Spikevax: EMA recommendation on booster dose
EMA’s human medicines committee (CHMP) has concluded that a booster dose of the COVID-19 vaccine Spikevax (from Moderna) may be considered in people aged 18 years and above.
This follows data showing that a third dose of Spikevax given 6 to 8 months after the second dose led to a rise in antibody levels in adults whose antibody levels were waning. The booster dose consists of half the dose used for the primary vaccination schedule.
The current data indicate that the pattern of side effects after the booster is similar to what occurs after the second dose. The risk of inflammatory heart conditions or other very rare side effects after a booster is being carefully monitored. As for all medicines, EMA will continue to look at all data on the safety and effectiveness of Spikevax.

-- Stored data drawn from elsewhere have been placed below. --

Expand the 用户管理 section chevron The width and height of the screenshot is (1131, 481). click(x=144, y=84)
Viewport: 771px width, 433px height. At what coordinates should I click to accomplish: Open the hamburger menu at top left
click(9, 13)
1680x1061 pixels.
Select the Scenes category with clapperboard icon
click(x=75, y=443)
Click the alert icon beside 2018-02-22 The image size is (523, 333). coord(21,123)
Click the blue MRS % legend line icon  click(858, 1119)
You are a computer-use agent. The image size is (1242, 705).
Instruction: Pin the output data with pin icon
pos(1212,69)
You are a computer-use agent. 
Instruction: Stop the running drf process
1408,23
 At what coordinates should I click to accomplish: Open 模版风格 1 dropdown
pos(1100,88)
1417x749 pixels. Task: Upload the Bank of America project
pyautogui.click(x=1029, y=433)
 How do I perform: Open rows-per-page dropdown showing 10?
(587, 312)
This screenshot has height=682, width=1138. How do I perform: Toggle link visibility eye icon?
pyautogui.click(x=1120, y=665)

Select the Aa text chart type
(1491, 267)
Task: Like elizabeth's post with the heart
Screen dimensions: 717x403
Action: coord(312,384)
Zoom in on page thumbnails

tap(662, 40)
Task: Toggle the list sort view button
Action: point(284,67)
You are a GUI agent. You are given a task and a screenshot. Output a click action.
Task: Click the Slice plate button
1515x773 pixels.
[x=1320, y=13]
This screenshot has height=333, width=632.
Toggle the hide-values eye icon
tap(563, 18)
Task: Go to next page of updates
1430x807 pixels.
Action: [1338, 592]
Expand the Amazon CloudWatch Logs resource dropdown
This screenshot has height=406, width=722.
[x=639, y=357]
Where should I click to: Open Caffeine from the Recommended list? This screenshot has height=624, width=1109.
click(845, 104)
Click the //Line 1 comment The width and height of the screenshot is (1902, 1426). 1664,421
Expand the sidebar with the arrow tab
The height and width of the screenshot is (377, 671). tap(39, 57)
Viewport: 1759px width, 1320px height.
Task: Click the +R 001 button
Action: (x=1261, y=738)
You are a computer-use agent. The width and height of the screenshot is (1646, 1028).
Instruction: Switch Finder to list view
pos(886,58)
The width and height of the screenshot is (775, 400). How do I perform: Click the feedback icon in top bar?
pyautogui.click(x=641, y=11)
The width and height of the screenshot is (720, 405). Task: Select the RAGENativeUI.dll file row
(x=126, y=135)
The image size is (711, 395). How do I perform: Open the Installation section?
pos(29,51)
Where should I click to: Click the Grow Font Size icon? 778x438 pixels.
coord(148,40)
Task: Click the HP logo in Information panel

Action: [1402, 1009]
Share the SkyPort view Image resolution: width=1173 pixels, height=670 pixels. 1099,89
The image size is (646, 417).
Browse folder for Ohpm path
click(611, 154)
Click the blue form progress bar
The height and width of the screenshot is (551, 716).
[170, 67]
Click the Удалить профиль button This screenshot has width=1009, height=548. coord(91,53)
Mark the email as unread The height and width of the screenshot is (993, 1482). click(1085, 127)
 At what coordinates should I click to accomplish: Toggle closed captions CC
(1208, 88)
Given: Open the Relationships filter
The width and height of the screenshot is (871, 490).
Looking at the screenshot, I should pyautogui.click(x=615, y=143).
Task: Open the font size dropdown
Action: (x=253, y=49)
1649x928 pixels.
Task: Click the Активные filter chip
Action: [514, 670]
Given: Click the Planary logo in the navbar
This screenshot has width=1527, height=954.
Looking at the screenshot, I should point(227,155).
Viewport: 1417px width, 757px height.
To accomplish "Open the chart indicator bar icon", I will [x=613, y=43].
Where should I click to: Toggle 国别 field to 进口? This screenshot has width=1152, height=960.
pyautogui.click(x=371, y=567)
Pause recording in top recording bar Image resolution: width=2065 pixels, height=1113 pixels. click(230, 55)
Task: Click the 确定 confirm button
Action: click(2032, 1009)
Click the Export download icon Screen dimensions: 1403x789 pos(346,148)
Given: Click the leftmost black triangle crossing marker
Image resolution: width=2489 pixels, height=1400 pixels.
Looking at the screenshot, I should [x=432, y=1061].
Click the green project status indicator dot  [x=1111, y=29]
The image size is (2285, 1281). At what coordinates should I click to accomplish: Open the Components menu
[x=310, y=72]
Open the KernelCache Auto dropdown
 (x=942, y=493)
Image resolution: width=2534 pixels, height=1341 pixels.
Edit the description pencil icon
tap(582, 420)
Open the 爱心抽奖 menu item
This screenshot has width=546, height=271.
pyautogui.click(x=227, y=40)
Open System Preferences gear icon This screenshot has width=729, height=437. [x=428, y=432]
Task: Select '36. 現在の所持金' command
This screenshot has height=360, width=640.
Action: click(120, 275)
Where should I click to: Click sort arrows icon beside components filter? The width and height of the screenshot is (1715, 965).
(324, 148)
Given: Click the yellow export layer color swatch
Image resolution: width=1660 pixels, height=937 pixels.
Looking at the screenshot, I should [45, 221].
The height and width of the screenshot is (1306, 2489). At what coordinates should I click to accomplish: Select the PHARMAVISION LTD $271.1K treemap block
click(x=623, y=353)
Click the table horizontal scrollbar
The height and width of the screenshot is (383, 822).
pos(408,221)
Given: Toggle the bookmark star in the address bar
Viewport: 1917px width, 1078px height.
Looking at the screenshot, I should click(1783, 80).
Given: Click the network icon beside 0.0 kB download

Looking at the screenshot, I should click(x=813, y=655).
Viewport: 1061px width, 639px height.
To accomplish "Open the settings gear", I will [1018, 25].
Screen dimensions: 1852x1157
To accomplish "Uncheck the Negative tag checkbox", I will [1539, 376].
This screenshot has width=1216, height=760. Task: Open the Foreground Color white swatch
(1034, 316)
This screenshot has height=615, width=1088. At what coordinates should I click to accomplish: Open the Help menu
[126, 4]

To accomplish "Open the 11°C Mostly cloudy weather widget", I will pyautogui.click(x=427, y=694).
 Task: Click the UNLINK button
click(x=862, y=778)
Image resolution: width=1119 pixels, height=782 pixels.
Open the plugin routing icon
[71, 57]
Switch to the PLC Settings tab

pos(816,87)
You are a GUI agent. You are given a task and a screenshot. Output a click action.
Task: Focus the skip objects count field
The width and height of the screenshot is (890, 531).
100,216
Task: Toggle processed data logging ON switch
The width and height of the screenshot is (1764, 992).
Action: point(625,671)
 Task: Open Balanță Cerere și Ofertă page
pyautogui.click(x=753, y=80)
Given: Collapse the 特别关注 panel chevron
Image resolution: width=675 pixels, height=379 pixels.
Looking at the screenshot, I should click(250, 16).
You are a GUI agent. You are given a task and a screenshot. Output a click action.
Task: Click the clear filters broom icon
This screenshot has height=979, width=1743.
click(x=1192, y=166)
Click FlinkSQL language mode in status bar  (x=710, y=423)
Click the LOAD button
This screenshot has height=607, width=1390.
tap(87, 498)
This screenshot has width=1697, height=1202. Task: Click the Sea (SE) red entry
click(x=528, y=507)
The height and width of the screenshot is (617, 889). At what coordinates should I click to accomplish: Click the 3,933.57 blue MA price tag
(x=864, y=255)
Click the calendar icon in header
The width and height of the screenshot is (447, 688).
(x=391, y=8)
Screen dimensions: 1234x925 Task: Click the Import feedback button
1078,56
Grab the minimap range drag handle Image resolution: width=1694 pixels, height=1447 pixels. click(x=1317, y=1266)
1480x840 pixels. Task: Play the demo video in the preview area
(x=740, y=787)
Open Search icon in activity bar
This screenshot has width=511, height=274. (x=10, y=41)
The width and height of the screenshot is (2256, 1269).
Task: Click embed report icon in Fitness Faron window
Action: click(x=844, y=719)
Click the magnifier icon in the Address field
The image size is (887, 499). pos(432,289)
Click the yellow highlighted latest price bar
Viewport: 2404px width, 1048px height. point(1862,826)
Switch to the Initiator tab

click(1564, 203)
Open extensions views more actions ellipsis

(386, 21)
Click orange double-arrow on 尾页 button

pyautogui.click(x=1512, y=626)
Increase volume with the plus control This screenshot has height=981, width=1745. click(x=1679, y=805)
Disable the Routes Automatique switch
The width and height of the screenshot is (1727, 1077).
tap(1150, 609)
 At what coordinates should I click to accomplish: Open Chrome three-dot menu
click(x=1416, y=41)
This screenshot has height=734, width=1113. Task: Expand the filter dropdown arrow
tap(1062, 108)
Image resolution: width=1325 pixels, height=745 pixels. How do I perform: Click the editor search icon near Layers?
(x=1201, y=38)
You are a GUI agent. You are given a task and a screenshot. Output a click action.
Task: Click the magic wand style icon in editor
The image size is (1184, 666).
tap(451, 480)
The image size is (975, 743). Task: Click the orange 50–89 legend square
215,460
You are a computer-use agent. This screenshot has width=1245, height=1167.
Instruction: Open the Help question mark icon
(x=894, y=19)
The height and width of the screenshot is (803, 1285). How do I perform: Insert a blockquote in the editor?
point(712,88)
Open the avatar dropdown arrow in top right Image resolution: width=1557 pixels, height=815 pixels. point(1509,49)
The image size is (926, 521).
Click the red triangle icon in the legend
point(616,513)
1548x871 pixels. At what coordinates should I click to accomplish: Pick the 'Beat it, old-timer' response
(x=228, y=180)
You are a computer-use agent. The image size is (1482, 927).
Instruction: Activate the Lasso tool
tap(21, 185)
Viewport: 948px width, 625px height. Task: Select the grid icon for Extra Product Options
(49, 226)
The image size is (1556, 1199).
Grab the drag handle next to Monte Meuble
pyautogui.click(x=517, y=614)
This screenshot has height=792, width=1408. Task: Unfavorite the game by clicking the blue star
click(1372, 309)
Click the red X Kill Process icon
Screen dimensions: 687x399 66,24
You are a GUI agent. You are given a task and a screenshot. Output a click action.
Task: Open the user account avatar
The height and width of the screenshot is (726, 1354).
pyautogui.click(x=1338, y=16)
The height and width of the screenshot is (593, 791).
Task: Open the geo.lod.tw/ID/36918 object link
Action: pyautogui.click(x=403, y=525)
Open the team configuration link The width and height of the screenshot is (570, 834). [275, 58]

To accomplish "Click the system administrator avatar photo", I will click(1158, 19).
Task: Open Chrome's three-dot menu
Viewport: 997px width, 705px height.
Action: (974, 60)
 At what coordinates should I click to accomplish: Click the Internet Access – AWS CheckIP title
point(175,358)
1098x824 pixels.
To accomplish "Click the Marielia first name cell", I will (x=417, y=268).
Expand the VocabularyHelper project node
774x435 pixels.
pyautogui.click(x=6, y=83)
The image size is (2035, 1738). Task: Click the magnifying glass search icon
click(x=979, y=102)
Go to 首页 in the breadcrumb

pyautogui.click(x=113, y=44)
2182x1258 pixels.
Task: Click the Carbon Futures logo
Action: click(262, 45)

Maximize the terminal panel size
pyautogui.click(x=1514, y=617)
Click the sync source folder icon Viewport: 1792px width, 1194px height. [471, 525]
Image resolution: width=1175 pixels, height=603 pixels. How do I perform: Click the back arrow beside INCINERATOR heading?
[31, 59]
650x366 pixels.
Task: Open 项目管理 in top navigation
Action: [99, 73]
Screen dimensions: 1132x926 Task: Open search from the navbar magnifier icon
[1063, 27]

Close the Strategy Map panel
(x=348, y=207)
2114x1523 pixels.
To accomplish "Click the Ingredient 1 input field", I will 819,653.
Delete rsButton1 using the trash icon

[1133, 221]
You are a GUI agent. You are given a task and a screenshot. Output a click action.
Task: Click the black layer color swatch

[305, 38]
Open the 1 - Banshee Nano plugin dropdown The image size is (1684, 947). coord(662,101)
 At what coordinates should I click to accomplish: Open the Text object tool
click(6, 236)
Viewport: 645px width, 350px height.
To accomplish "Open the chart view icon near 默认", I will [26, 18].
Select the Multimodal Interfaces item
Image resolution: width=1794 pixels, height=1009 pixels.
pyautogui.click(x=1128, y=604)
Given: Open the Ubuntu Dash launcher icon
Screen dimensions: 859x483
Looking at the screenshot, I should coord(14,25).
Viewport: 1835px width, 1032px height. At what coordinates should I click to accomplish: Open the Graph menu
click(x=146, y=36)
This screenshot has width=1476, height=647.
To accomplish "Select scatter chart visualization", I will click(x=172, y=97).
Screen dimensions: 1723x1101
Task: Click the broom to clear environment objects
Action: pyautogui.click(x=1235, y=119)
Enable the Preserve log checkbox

At national level, public health bodies may issue official recommendations on the use of booster doses, taking into account the local epidemiological situation, as well as emerging effectiveness data and the limited safety data for the booster dose.
Earlier this month CHMP concluded that a booster dose of Comirnaty (from BioNTech/Pfizer) may be considered at least 6 months after the second dose for people aged 18 years and older. In addition it recommended that an extra dose of Comirnaty and Spikevax may be given to people with severely weakened immune systems, at least 28 days after their second dose.
More information about the booster recommendation for Spikevax will be available in the updated product information.
National immunisation campaigns
The implementation of vaccination campaigns in the EU remains the prerogative of the national immunisation technical advisory groups (NITAGs) guiding the vaccination campaigns in each EU Member State. These bodies are best placed to take into account the local conditions, including the spread of the virus (especially any variants of concern), the availability of vaccines and the capacities of national health systems.
EMA will continue working closely with national authorities and the European Centre for Disease Prevention and Control (ECDC) to evaluate available data and provide recommendations to protect the public during the ongoing pandemic.